As AI moves beyond experimentation to deployment, those in the boardroom are already realising the benefits it brings in terms of innovation, automation and more advanced workloads, says Ashley Gatehouse
Much has been made of the arrival of Artificial Intelligence (AI) within the enterprise. In recent months the subject has been much debated everywhere from boardrooms to the World Economic Forum (WEF).
As the British Prime Minister, Thersea May, told those recently gathered in Davos, “We are only at the beginning of what AI could achieve,” explaining that in the UK new AI startups were being created every week.
May went further though, suggesting the echoing of moves from within the enterprise, as she said she was prepared to “bring AI into government” as part of a wider strategy to ensure the UK was seen as a leader in this area – one reason she intended to press on with plans for the world’s first national advisory body for AI, committing £9m to the cause as it also announced that the UK will join the WEF council on AI.
As we know, many enterprises are already moving well beyond the experimentation phase to deployment, with recent research from Infosys confirming that AI deployments have already altered the way they operate. Indeed, having asked the question of more than 1,000 CXOs with decision-making power around AI, 90 percent said it had already had an impact on their organisation, with almost three quarters of those questioned stating it had transformed the way they went about their business.
These changes in such a short space of time also suggest that those firms not making provisions or plans for AI within their enterprise strategy would be making a grave mistake. With 80 percent of respondents recognising that AI would have some part to play in shaping their future strategy they indicated that they would almost certainly have to follow suit or be left behind.
And whereas once there was caution and scepticism when AI was mentioned – particularly around jobs and how they would be affected – there has been a general shift in mentality on the subject with enterprises making moves to harness such technologies to work in parallel with human masters to achieve things not possible just a few years back.
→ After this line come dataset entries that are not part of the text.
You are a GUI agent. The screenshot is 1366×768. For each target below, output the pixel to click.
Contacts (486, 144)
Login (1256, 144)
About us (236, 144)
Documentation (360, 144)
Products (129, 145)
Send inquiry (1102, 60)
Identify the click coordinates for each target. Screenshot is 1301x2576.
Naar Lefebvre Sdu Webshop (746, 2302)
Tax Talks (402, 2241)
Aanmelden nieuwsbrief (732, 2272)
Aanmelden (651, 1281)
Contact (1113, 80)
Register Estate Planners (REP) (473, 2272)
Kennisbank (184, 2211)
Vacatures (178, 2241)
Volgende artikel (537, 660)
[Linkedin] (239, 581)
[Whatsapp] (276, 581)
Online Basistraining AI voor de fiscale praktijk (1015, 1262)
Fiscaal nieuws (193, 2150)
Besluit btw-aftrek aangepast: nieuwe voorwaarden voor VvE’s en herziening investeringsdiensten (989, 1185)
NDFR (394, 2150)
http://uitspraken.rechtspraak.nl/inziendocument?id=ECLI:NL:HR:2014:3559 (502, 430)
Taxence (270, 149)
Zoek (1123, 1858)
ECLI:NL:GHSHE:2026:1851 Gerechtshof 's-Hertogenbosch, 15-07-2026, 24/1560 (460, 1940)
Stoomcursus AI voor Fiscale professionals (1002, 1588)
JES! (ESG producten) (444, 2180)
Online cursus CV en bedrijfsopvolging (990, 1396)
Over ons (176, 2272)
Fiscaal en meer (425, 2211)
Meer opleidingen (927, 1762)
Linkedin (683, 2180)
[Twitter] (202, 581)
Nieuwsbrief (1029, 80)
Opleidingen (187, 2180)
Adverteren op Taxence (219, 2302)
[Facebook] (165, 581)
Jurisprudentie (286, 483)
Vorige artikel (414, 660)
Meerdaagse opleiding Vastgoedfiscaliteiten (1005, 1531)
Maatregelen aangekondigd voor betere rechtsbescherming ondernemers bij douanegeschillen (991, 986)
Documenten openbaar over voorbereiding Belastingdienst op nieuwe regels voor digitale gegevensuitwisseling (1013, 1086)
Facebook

Consider the impact artificial intelligence and automation brings to various industries; the barriers it breaks down. Rather than replace, it fosters many new ways of working, bringing in other disciplines and human skillsets to help manage the process. In that respect the innovation and automation it is rapidly ushering into areas such as product design, engineering, predictive modelling and decision making itself, means it will certainly help to create jobs in other areas such as compliance.
Let’s not forget the innovation AI can bring when it comes to optimising insights and things like consumer experience. According to Infosys 80 percent of IT decision makers at organisations in later stages of AI deployment reported that they are using AI to augment existing solutions, or build new business-critical solutions and services to do this. By forcing us to think in new ways AI is helping firms to make rapid gains in both productivity and efficiency when deployed within the enterprise.
At the heart of this data remains the most precious of assets, but in some cases, for the moment, an obstacle. While the technology has moved swiftly on to allow enterprises to use it in a multitude of new ways, almost half of IT decision makers have reported that they’re not quite there in terms of being able to support the new technologies and this is forcing them to invest in data management as they bid to harness the benefits it will bring.
However, once there, AI will help to lessen the load for CIOs and IT directors and open up business intelligence (BI) and data analytics to a whole new stream of non-data professionals within firms. In turn that will allow for new insights when it comes to BI, whilst reducing the reliance on custom build solutions as AI reduces the barriers between data formats opening it up for analysis and application alongside machine learning for new and profitable areas such as data discovery, cleansing and curation.
Of course, the next generation of cloud tools are already here for enterprises to start developing new strategies and methods of IT delivery. Witness the application of Microsoft’s Azure ecosystem and how this is helping firms to handle more advanced workloads, such as big data analytics and AI-enabled applications.
Indeed, today’s intelligent cloud and edge solutions allow organisations to harness enterprise-grade AI infrastructure running AI workloads anywhere at scale, something few would have imagined just a few years ago. And that can only be a good thing for those within the enterprise.